Texto de estudio »
***

Al médico medieval que practicaba sangrías a los epilépticos y al médico actual que administra vitaminas a una joven universitaria, les va bien. Su experiencia con esa práctica se refuerza porque el paciente se lo agradece y le dice que se encuentra mejor. Esa experiencia se la transmitirán a sus colegas y discípulos. Sin embargo, en ambos casos se trata de terapias inútiles. Y, como apuntaba un sabio, “algo que se hace mal durante 100 años, puede seguir haciéndose mal durante 101”.
Con esto no queremos desacreditar la experiencia en medicina, porque tiene mucho valor. La experiencia ayuda a calibrar la importancia de los datos clínicos (no es lo mismo un dolor torácico para un R1 que para un adjunto de cardiología); mitiga el miedo (no se atiende igual la primera parada cardíaca que la quincuagésima); facilita una respuesta más rápida ante un evento (porque el médico experto ya ha vivido ese evento multitud de veces); da tranquilidad, tanto al propio clínico como al paciente (el experto sabe a qué atenerse y qué resultados son más probables); y así podríamos seguir con un largo etcétera sobre los beneficios de la experiencia clínica.

***

Datos recopilados »
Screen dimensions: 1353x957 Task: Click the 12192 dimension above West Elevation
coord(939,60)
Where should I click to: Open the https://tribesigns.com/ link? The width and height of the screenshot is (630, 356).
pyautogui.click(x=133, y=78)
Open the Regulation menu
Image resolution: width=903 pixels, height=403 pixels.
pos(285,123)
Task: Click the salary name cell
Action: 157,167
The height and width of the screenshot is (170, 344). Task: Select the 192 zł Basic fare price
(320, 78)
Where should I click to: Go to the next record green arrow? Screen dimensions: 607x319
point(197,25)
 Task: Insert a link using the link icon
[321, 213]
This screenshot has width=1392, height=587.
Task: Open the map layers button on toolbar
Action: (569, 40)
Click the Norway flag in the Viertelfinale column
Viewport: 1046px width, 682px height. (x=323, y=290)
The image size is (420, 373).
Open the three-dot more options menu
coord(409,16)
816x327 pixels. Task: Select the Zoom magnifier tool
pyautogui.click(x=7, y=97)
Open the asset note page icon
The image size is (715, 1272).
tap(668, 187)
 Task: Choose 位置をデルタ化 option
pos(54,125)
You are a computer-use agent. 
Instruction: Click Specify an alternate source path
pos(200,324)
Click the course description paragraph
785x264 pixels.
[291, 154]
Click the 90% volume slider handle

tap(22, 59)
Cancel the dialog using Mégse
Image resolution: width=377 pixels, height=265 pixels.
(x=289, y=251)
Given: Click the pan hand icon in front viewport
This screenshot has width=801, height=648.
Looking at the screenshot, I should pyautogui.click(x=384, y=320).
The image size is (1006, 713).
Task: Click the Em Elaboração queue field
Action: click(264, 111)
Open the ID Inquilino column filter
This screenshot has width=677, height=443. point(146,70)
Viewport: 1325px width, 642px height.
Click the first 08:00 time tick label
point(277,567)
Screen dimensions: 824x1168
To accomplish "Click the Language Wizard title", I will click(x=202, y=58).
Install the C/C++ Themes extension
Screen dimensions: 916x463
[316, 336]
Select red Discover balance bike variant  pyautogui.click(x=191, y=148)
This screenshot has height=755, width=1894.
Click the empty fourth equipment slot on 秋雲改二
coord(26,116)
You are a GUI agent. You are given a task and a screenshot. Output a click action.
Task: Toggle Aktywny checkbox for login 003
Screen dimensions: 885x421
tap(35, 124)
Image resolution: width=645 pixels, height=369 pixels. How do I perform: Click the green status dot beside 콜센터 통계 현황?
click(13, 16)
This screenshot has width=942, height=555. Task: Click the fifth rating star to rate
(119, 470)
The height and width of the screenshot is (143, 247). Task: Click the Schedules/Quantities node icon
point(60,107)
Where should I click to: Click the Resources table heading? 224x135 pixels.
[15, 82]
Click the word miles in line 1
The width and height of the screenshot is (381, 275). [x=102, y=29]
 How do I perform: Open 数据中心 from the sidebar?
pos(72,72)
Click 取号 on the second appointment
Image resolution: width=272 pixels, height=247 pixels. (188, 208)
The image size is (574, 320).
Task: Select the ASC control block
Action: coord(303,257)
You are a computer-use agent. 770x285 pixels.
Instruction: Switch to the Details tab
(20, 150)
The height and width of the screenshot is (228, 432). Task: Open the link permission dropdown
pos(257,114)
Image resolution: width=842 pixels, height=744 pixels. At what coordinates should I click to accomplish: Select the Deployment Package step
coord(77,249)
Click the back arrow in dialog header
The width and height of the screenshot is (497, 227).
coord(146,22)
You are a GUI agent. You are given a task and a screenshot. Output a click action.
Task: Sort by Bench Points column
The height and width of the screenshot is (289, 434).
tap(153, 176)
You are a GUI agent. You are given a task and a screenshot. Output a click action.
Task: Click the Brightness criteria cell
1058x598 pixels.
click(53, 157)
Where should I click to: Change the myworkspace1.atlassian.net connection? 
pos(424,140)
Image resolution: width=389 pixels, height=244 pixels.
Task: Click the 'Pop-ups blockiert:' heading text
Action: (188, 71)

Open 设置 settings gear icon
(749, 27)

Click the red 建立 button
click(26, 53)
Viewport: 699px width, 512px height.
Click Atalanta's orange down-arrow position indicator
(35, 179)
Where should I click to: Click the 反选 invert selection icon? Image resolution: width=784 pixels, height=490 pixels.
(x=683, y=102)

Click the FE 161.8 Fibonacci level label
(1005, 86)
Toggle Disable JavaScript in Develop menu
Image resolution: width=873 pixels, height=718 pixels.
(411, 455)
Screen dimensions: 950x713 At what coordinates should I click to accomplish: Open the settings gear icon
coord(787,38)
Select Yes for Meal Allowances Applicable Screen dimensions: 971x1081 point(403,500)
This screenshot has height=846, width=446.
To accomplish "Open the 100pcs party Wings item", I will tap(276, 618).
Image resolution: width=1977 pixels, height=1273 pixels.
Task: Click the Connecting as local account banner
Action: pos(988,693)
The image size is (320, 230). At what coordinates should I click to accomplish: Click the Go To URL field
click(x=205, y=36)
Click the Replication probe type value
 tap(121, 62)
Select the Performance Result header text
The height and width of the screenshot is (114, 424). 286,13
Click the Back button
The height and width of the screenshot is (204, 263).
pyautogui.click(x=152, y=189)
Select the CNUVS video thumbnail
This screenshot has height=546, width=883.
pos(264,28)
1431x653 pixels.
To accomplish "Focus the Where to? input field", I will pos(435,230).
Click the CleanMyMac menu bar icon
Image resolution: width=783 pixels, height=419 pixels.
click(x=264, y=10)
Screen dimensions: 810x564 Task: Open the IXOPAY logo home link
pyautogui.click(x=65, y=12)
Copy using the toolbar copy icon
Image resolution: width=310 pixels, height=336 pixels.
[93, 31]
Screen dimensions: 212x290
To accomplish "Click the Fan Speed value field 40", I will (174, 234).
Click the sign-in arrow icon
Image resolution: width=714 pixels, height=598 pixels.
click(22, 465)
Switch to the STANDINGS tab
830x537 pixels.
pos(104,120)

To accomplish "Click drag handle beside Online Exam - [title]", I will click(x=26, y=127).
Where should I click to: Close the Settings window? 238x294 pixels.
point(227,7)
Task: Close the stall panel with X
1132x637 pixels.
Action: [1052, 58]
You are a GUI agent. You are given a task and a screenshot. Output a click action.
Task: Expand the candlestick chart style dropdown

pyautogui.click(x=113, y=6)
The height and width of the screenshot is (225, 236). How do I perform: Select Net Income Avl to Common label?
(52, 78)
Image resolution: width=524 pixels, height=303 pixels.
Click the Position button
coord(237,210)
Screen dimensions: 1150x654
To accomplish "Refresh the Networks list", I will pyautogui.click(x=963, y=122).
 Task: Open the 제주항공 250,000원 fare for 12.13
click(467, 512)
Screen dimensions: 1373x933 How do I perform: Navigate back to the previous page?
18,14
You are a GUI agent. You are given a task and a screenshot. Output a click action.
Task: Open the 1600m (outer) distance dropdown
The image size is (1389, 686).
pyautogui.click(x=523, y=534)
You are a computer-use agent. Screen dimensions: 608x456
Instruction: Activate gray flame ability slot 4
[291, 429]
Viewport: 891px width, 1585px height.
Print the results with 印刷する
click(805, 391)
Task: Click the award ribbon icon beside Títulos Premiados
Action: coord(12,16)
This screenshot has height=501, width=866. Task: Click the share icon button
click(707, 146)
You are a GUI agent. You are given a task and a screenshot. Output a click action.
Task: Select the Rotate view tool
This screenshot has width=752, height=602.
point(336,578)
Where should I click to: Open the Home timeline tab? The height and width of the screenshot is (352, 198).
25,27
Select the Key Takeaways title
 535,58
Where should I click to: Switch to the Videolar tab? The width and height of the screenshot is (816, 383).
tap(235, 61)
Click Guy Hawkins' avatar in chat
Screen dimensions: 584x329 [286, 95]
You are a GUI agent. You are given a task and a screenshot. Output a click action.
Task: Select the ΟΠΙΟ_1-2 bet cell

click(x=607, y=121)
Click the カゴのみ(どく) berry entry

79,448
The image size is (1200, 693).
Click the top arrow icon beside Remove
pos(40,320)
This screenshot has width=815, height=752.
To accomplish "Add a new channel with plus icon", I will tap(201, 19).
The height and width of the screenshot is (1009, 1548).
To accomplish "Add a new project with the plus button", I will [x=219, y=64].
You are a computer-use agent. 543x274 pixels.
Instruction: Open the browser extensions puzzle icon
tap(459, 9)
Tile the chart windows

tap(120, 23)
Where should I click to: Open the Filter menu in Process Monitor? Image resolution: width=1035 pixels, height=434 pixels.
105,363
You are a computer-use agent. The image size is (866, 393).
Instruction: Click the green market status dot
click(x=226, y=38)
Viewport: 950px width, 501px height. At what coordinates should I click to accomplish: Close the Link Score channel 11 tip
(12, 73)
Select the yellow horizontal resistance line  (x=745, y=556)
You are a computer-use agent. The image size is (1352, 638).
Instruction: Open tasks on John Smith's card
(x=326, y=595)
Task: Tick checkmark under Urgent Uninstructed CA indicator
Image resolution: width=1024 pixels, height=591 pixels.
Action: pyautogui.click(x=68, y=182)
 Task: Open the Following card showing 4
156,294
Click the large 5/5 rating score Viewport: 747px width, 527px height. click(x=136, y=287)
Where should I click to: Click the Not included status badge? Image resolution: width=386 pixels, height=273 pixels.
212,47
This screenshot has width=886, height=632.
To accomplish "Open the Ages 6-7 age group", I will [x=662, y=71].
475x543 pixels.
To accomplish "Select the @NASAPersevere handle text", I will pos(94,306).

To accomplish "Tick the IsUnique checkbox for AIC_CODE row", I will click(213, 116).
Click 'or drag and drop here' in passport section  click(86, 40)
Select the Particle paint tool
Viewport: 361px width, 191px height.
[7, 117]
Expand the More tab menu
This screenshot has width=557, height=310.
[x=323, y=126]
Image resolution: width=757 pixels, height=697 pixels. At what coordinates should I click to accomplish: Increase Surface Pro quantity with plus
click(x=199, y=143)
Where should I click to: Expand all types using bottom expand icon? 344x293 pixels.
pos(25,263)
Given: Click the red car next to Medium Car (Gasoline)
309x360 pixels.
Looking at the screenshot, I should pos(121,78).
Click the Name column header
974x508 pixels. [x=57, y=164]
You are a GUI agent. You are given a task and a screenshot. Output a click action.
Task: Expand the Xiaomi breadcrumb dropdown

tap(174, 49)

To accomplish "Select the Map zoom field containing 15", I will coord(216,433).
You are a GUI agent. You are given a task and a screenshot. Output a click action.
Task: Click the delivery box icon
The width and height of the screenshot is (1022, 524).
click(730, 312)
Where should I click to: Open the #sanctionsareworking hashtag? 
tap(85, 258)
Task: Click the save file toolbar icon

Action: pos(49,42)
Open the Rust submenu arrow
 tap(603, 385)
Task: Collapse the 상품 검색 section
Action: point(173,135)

***

Objetivo de la tarea » Por favor, repite tal cual el pasaje del texto sobre la experiencia médica que comienza con las palabras que contienen "Con esto no" y concluye con "la experiencia clínica.".

Respuesta »
Con esto no queremos desacreditar la experiencia en medicina, porque tiene mucho valor. La experiencia ayuda a calibrar la importancia de los datos clínicos (no es lo mismo un dolor torácico para un R1 que para un adjunto de cardiología); mitiga el miedo (no se atiende igual la primera parada cardíaca que la quincuagésima); facilita una respuesta más rápida ante un evento (porque el médico experto ya ha vivido ese evento multitud de veces); da tranquilidad, tanto al propio clínico como al paciente (el experto sabe a qué atenerse y qué resultados son más probables); y así podríamos seguir con un largo etcétera sobre los beneficios de la experiencia clínica.